> **SET TASKS**:
1. Using the sampling and decoding chapter, explain in one to three sentences why nano-vllm samples with the Gumbel-max trick rather than softmax followed by multinomial.
2. Rewrite the passage of the sampling and decoding chapter starting at "Temperature controls the" and ending at "distribution approaches uniform.", with "logits" changed to "raw scores".

Chapter 9: Sampling & Decoding

After the model produces logits — a raw score for every token in the vocabulary — the sampler’s job is to turn those scores into an actual next token. This sounds simple, but the sampling layer is where temperature, top-k, top-p, repetition penalties, structured output constraints, and even speculative decoding all come together. nano-vllm keeps it minimal with a clever trick; production vLLM builds a full pipeline.

The Gumbel-Max Trick

nano-vllm’s entire sampler fits in about 12 lines, and it uses the Gumbel-max trick instead of the usual softmax → multinomial approach.

nano-vllm
nanovllm/layers/sampler.py
Sampler — minimal implementation using the Gumbel-max trick for torch.compile-friendly sampling.
class Sampler(nn.Module):
    def forward(self, logits, sampling_params):
        if sampling_params.temperature == 0:
            # Greedy: just take the argmax
            return logits.argmax(dim=-1)

        # Apply temperature
        logits = logits / sampling_params.temperature

        # Gumbel-max trick: add Gumbel noise, then argmax
        # This is equivalent to sampling from softmax(logits)
        u = torch.rand_like(logits)
        gumbel_noise = -torch.log(-torch.log(u + 1e-8) + 1e-8)
        return (logits + gumbel_noise).argmax(dim=-1)

Why the Gumbel-max trick? The standard approach — torch.softmax(logits) followed by torch.multinomial() — involves two operations that are hard for torch.compile to fuse. The Gumbel-max trick replaces them with element-wise operations (rand_like, log, add) and an argmax, all of which torch.compile handles well. The result is mathematically equivalent: sampling from softmax(logits / temperature).

The trick works because of a property of the Gumbel distribution: if you add independent Gumbel(0,1) noise to each logit and take the argmax, the probability of selecting each token is exactly softmax(logits). Scaling logits by 1/temperature before adding noise gives you temperature-controlled sampling.

Temperature Scaling

Temperature controls the “sharpness” of the probability distribution:

  • temperature = 0 — greedy decoding, always pick the highest-probability token
  • temperature < 1 — sharper distribution, more deterministic (the model is more “confident”)
  • temperature = 1 — sample from the model’s natural distribution
  • temperature > 1 — flatter distribution, more random (the model “explores” more)

Mathematically, dividing logits by temperature before softmax scales the exponents: softmax(logits / T). As T approaches 0, the distribution collapses to a point mass on the max logit. As T grows, the distribution approaches uniform.

Top-k and Top-p Filtering

nano-vllm skips top-k/top-p for simplicity, but production vLLM implements both as part of its sampling pipeline.

Top-k keeps only the k highest-probability tokens and zeros out the rest. This prevents the model from sampling extremely unlikely tokens.

Top-p (nucleus sampling) sorts tokens by probability, then keeps the smallest set whose cumulative probability exceeds p. This adapts to the shape of the distribution — when the model is confident, fewer tokens are kept; when uncertain, more are included.

vllm (production)
vllm/v1/sample/ops/topk_topp_sampler.py
Top-k and Top-p sampling kernel — efficient GPU implementation of nucleus sampling.

In vLLM, top-k and top-p are applied as logit masks before the final sampling step. The order matters: top-k first (if set), then top-p on the remaining tokens.

The Full Sampling Pipeline in vLLM

Production vLLM’s sampler is a multi-stage pipeline that processes logits through several transformations before sampling:

vllm (production)

> **GIVEN MATERIAL**:
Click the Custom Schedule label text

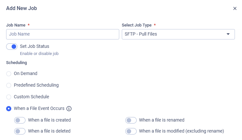[x=31, y=97]
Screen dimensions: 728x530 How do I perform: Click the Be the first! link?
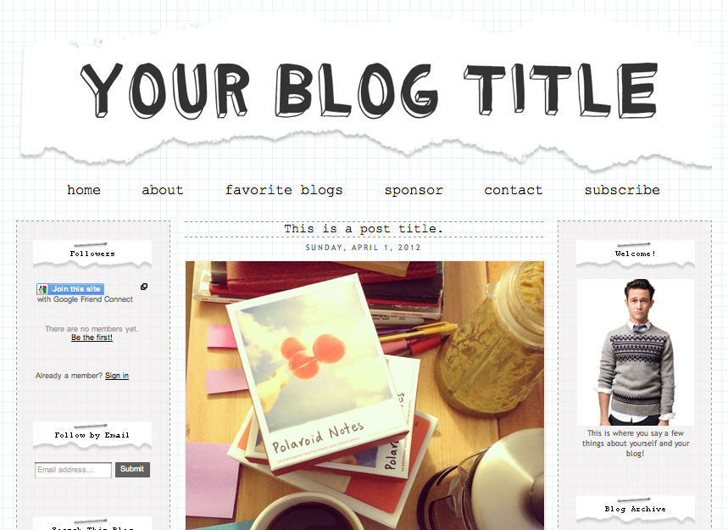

> **RESULTS**:
1. Calling torch.softmax and then torch.multinomial means two operations that torch.compile has trouble fusing. The Gumbel-max trick uses only element-wise operations (rand_like, log, add) and an argmax, which torch.compile handles well. It still gives a mathematically equivalent result: sampling from softmax(logits / temperature).

2.
Temperature controls the “sharpness” of the probability distribution:

  • temperature = 0 — greedy decoding, always pick the highest-probability token
  • temperature < 1 — sharper distribution, more deterministic (the model is more “confident”)
  • temperature = 1 — sample from the model’s natural distribution
  • temperature > 1 — flatter distribution, more random (the model “explores” more)

Mathematically, dividing raw scores by temperature before softmax scales the exponents: softmax(raw scores / T). As T approaches 0, the distribution collapses to a point mass on the max logit. As T grows, the distribution approaches uniform.